James Swisher #217479 vs. SCDOC

South Carolina Department of Corrections

James Swisher #217479

South Carolina Department of Corrections





This matter comes before the Administrative Law Judge Division (ALJD or Division) pursuant to the decision of the South Carolina Supreme Court in Al-Shabazz v. State, 338 S.C. 354, 527 S.E.2d 742 (2000). Appellant James Swisher appeals the decision of the South Carolina Department of Corrections (DOC or Department) to revoke 240 days of his "good-time" credit as punishment for violating DOC Disciplinary Code § 1.10, the Use or Possession of Narcotics, Marijuana, or Unauthorized Drugs, Including Prescription Drugs. Having reviewed the record, applicable law, and the briefs filed by the parties in this matter, I conclude that the decision of the Department must be reversed.
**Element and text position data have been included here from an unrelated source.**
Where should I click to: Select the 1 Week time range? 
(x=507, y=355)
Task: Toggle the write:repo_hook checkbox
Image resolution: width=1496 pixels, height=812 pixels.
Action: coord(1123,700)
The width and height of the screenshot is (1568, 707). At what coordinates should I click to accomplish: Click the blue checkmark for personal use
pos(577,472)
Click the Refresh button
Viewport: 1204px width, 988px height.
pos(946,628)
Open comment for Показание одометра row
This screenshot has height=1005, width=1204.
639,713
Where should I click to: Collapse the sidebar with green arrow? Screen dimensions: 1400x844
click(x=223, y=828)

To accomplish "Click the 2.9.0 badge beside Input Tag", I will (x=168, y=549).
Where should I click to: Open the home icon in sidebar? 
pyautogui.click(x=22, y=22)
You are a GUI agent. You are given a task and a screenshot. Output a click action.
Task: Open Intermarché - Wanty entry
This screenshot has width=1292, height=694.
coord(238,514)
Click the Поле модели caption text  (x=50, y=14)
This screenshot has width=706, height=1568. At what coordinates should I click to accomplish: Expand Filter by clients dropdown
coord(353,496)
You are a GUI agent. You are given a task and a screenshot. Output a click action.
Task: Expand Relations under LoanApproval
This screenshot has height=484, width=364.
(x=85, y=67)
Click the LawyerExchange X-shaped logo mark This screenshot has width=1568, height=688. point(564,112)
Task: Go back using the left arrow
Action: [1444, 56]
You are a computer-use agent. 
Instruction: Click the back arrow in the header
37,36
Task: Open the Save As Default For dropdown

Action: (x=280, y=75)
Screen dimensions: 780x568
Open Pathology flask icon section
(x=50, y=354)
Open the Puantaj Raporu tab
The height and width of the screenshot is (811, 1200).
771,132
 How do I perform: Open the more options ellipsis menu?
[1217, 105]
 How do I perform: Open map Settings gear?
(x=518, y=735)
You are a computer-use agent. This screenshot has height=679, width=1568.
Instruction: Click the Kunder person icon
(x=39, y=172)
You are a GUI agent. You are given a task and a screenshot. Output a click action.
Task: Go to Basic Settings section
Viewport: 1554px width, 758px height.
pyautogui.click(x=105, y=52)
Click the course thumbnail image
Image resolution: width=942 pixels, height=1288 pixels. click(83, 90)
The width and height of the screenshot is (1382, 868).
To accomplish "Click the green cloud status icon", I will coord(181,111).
In late 2001 and early 2002, DOC Investigator Roger Hood was involved in an on-going investigation concerning the smuggling of drugs into the Wateree Correctional Institution. During the course of this investigation, Investigator Hood received information from certain confidential informants that Appellant was receiving drugs from a female visitor, who regularly visited Appellant. On February 15, 2002, this visitor was arrested for the possession of drugs while on her way to visit Appellant, but prior to arriving at the institution. As a result of this arrest, Appellant was charged with violating DOC Disciplinary Code § 1.10, the Use or Possession of Narcotics, Marijuana, or Unauthorized Drugs, Including Prescription Drugs, for the alleged attempt to obtain illegal drugs.

A hearing of the charge against Appellant was held before a DOC Disciplinary Hearing Officer (DHO) on February 20, 2002. The only evidence produced against Appellant at the hearing was Investigator Hood's written report describing the information he had received from confidential informants and noting the drug arrest of Appellant's visitor. At the close of the hearing, the DHO found Appellant guilty of the charge and revoked 240 days of his good-time credit as punishment for the offense. The DHO stated the grounds for his decision: "Based on that information of the investigator's report, I do find you guilty of an attempt to obtain drugs. By whatever means it was done-was determined-from probably phone call recordings or whatever and the confidential informants information given to the investigator." (Hr'g Tr. at 5.) Appellant appealed his disciplinary conviction to the Department, and then to this tribunal. On appeal, Appellant argues that the evidence in the record is insufficient to support his conviction.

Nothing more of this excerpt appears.